Escolhemos, ou escolheu a maioria, que parte significativa dos recursos libertados pela dieta da troika, a descida dos juros e a recuperação da economia fossem canalizados para reverter os cortes salariais na administração pública e a tributação extraordinária das pensões mais elevadas, assim como para reduzir o horário de trabalho – equivalente a um aumento salarial. Ao mesmo tempo escolhemos, ou escolheu a maioria, sem nos darmos conta ou sem nos avisarem, as cativações de despesa e o adiamento de investimentos em cima de adiamentos que datam, pelo menos, do início da crise em 2008.

Quando o primeiro-ministro diz que não é possível dar tudo a todos já está a dizer que fez escolhas. Escolheu dar tudo a alguns, sacrificando outros porque quis, e bem, manter a disciplina orçamental. A questão aqui é se fez as escolhas que melhor servem o desenvolvimento do país. E, neste contexto, coloca-se actualmente o problema essencial do combate às desigualdades, que são muito mais do que as do rendimento. Há desigualdade no rendimento, mas também no território, no acesso a serviços públicos fundamentais, como a saúde ou o transporte público, no tratamento diferenciado entre funcionários do sector privado e público ou ainda entre pensionistas com reformas elevadas e trabalhadores no activo.

Quando a equipa de chefia do hospital pediátrico da Estefânia se demite, como aconteceu esta semana, aquilo a que estamos a assistir é a um efeito de escolhas políticas.
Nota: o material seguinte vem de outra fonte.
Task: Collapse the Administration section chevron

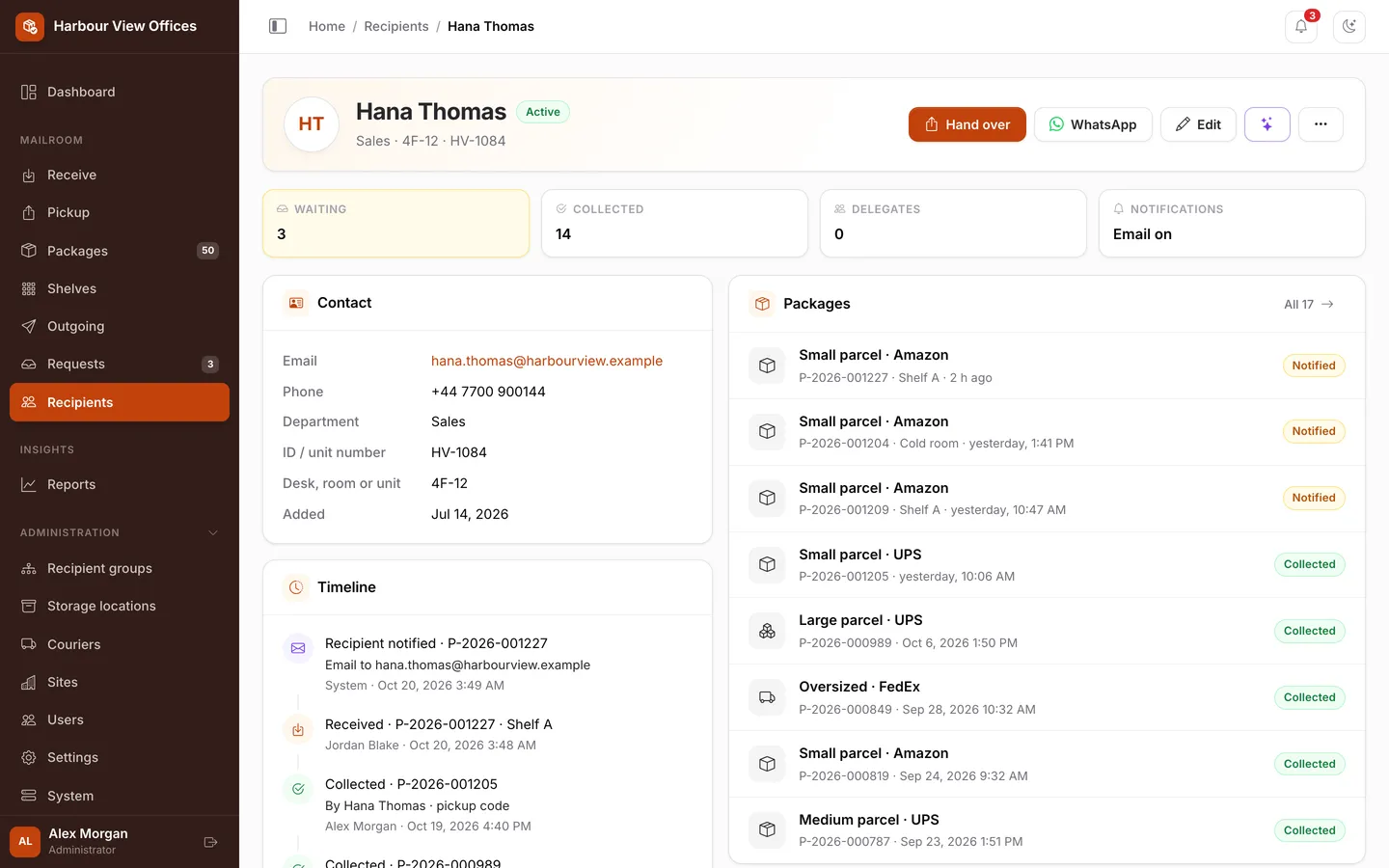Action: (x=213, y=532)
Preferiu-se repor rapidamente os salários e reduzir horários de trabalho, sem garantir que existiriam recursos para aumentar o número de médicos ou enfermeiros, quer porque se reduziram com a grande crise de 2008 a 2013 quer porque aumentou a procura de serviços de saúde.

Quando se assiste a mais um incidente nas ligações fluviais entre o sul do Tejo e Lisboa, como aconteceu esta semana no Seixal que tem apenas dois barcos e um está avariado, estamos a ver o efeito de escolhas na aplicação dos recursos escassos do Estado. Catarina Martins tem razão quando diz, como disse no último debate quinzenal, que “há gente que desespera para ir trabalhar e regressar a casa”. Mas ao apresentar a redução dos passes sociais como uma conquista engana-se. Sendo uma medida justa, essa redução do preço acaba por ser paga pelos que andam em alguns transportes públicos com tempo, desconforto e até risco. O tempo que perdem à espera, o tempo que não estão a trabalhar ou com a família. E são apenas alguns que o pagam porque para outros, os que vivem no centro da cidade, a oferta é muita e diversificada – de bicicleta aos novos autocarros da Carris.